> _TRECHO SELECIONADO_:
= = = =

Topo

Dibradoras

Da proibição ao favoritismo: como a França busca o 1º título da Copa

Dibradoras

07/06/2019 04h00

Foto: Reuters

*Por Juliana Arreguy

Anfitriã da Copa do Mundo de 2019, a França apresenta uma história contraditória no futebol feminino: criou uma das primeiras equipes de que se tem registro, no início do século XX, e, ao mesmo tempo, só apresentou uma evolução na modalidade recentemente. Em cem anos, o futebol feminino foi proibido, passou longe dos holofotes e ganhou fôlego só nos anos 2000, com o desenvolvimento da modalidade entrelaçado ao crescimento do Lyon, hoje hexacampeão da Champions Feminina. Se o país é referência no trato ao esporte, a caminhada das mulheres até o Mundial foi longa e cheia de entraves.

O primeiro time só delas, o Fémina, nasceu em 1912, três anos antes da criação da Federação Francesa de Futebol (FFF). Mesmo mais jovem, a FFF não quis aceitar a filiação de mulheres e, em 1941, proibiu a prática durante o regime de Vichy, governo autoritário vigente durante a Segunda Guerra Mundial. A modalidade só foi liberada novamente na década de 1970 e custou a deslanchar — a primeira participação em Copas do Mundo foi apenas em 2003, com três ciclos de atraso em relação à primeira edição, em 1991.

Foto: FFF

Eliminada na fase de grupos, a seleção retornou ao Mundial em 2011 e conseguiu o quarto lugar. A campanha já era parte de um projeto que vinha sendo implementado desde a Eurocopa de 2009.

"A França começa a olhar o futebol feminino de forma diferente depois de chegar às quartas na Eurocopa de 2009. Foi numa época em que surgiram atletas que individualmente eram muito boas, como no caso da Louisa Necib e da Sonia Bompastor", explica o jornalista Rafael Alves, criador do portal Planeta Futebol Feminino.

Foto: FFF

Alves cita o investimento na formação das atletas como um dos pilares do desenvolvimento da modalidade na França nos últimos dez anos. "O crescimento do futebol no país, que também se confunde com o da seleção, passa por uma série de fatores que incluem outro olhar para a base e a maneira séria como o país passa a investir no futebol e na liga", diz.

= = = =

> _PROBLEMA 1_: Liste todas as pessoas citadas nominalmente no trecho sobre o futebol feminino na França.
> _PROBLEMA 2_: Redija a continuação do trecho sobre o futebol feminino na França, começando logo após a última frase apresentada.
As linhas apresentadas a seguir provêm de outra fonte.

= = = =

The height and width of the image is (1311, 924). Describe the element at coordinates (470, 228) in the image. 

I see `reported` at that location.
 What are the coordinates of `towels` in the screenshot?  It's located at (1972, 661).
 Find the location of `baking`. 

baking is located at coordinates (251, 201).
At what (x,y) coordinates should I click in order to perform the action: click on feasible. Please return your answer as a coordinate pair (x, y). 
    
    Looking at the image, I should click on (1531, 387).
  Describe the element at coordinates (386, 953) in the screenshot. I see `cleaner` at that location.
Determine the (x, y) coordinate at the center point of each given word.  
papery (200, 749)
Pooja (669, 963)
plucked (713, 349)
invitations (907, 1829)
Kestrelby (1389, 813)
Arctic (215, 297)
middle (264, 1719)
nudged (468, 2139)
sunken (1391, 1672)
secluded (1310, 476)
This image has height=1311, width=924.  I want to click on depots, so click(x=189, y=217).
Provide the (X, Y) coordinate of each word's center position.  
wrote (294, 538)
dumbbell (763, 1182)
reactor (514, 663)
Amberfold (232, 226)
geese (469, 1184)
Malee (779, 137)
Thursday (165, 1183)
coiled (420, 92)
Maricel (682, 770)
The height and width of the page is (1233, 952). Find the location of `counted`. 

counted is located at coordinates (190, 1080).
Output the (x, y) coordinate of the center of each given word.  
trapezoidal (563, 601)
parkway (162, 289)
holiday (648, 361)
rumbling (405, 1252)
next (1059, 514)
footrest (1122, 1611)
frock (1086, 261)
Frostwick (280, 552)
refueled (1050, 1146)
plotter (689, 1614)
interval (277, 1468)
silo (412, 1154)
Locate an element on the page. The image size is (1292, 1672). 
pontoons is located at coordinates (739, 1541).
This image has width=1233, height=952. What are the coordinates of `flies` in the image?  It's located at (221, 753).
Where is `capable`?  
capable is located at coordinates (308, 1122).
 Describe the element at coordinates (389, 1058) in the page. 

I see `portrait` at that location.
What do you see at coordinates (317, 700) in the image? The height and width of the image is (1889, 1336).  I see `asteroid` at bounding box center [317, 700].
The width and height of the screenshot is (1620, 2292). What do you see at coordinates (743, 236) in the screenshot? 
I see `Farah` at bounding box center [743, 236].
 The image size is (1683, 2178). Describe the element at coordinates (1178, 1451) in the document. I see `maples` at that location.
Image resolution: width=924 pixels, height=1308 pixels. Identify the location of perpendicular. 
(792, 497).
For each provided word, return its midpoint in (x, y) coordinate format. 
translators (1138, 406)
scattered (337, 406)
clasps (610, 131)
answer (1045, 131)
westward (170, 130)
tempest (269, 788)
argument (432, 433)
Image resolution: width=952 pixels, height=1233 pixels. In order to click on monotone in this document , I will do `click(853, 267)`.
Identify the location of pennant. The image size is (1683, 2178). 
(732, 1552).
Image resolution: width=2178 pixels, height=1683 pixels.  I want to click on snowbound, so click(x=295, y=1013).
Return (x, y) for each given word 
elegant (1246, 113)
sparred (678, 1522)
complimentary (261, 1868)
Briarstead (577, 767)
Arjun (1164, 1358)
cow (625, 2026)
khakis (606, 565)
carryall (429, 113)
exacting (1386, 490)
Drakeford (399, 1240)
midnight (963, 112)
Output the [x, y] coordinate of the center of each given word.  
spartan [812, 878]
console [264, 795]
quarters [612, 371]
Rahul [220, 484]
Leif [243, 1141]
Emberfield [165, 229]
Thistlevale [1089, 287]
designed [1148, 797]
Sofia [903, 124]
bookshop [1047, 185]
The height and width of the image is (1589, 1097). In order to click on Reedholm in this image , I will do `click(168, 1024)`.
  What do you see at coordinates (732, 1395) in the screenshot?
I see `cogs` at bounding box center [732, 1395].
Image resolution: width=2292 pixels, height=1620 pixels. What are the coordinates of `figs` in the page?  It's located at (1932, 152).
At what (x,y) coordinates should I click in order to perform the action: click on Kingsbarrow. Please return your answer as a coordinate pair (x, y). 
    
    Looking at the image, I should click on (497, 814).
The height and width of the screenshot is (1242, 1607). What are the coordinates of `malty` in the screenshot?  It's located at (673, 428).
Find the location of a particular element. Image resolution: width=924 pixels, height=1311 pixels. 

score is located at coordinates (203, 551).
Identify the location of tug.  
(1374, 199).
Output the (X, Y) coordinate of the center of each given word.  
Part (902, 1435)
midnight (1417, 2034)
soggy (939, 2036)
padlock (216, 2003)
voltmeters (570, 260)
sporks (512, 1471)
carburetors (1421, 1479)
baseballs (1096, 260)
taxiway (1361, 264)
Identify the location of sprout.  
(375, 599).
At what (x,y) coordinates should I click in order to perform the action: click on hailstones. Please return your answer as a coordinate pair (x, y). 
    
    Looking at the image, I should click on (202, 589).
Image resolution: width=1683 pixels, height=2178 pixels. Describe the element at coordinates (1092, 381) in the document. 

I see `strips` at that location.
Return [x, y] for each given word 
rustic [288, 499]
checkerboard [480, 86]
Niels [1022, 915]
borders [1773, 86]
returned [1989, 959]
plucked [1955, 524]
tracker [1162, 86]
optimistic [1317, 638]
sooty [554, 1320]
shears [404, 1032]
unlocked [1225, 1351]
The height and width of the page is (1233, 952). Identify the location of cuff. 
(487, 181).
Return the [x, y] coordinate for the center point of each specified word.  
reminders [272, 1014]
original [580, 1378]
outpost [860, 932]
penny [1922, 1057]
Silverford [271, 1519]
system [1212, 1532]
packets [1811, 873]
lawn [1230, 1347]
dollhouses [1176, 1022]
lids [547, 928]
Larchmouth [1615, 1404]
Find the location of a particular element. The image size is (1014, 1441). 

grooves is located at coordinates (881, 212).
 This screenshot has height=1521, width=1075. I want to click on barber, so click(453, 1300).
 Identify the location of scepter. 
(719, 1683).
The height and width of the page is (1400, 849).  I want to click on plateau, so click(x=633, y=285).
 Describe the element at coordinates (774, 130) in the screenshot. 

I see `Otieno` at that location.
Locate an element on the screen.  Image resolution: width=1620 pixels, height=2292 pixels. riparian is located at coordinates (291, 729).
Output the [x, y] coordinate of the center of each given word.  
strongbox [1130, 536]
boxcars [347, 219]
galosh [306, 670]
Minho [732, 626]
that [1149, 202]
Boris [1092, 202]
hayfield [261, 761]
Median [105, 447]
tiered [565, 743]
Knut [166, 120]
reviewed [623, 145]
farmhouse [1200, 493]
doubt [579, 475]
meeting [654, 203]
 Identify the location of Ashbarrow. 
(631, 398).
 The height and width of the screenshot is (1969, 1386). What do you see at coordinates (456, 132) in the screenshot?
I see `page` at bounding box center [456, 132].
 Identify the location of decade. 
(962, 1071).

= = = =

> _RESPOSTA DO EXERCÍCIO 1_: Juliana Arreguy, Louisa Necib, Sonia Bompastor e Rafael Alves.

> _RESPOSTA DO EXERCÍCIO 2_:
As francesas passaram pelo quarto lugar na Olimpíada de Londres-2012 e chegaram nas quartas-de-final da Rio-2016. Na Copa de 2015, no Canadá, também foram às quartas, assim como nas edições de 2013 e 2017 da Euro com campanhas cada vez mais competitivas. Atualmente ocupam o quarto lugar do ranking da Fifa.

O papel do Lyon

Time mais vitorioso da Champions League, com seis vitórias no currículo — quatro delas consecutivas, o Lyon tem em seu elenco sete das 23 jogadoras da Seleção Francesa. Os feitos da equipe são históricos não só a nível mundial no futebol feminino, mas também ajudaram a impulsionar o crescimento da modalidade no país que será a sede da Copa do Mundo em menos de quinze dias.

Foto: Reuters

"O Lyon é um ponto fora da curva hoje porque foi o primeiro time europeu que começou a investir de fato no futebol feminino", avalia Alves. "Isso influenciou e ajudou a evoluir o futebol no país. A partir do momento em que o Lyon virou uma grande potência, a Federação Francesa deve ter aberto os olhos sobre como cuidar bem da modalidade e torná-la um atrativo. O crescimento do Lyon, na minha opinião, ajudou a impulsionar a seleção francesa", acrescenta.

A hegemonia do Lyon, criado em 2004, levou outras equipes francesas a investirem mais na modalidade. O PSG, que ostenta contratações de peso no masculino, também criou uma equipe competitiva no feminino, a ponto de disputar uma final de Champions na temporada 2016/2017 — perdendo, justamente, para o Lyon na final. Hoje a liga nacional já apresenta um futebol mais equiparado, com Montpellier e Bordeaux também despontando entre as equipes de peso.

"De todas as convocadas só duas atuam fora do país (a goleira Pauline Peyraud-Magnin, do Arsenal, e zagueira Aïssatou Tounkara, do Atlético de Madrid). Isso mostra que a liga, se não é muito forte, ao menos tem condições de manter as atletas na França", observa o jornalista.

O fenômeno Diacre

Sem repetir o comando nos três Mundiais disputados até então (2003, 2011 e 2015), a França vive grande expectativa sob a alçada da treinadora Corinne Diacre, que assumiu o time em 2017. Apesar de ser sua estreia à frente da seleção como técnica, Diacre já é uma veterana de Copas: foi capitã da primeira equipe francesa a jogar um Mundial. Em seu currículo, também carrega a responsabilidade de ter sido a primeira mulher a ter treinado um time masculino na França — o Clermont Foot Auvergne 63, que atua na segunda divisão.

Foto: Divulgação

"A Corinne Diacre é uma das principais responsáveis pelo favoritismo da França", observa Alves. Para ele, a treinadora trabalhou bem o psicológico das jogadoras, que passaram a administrar melhor a pressão em campo: "Hoje vemos uma equipe muito calma e muito fria. É uma seleção que, mesmo que não esteja nos seus melhores dias, se fizer um gol tem grandes chances de ganhar a partida, dificilmente vão levar um empate."

Uma das prioridades de Diacre foi criar um banco forte o suficiente para substituir o elenco titular à altura. "Se sair a Amandine Henry, por exemplo, você vai ter a Bussaglia que vai dar conta do recado, isso quando não jogam juntas", diz o jornalista.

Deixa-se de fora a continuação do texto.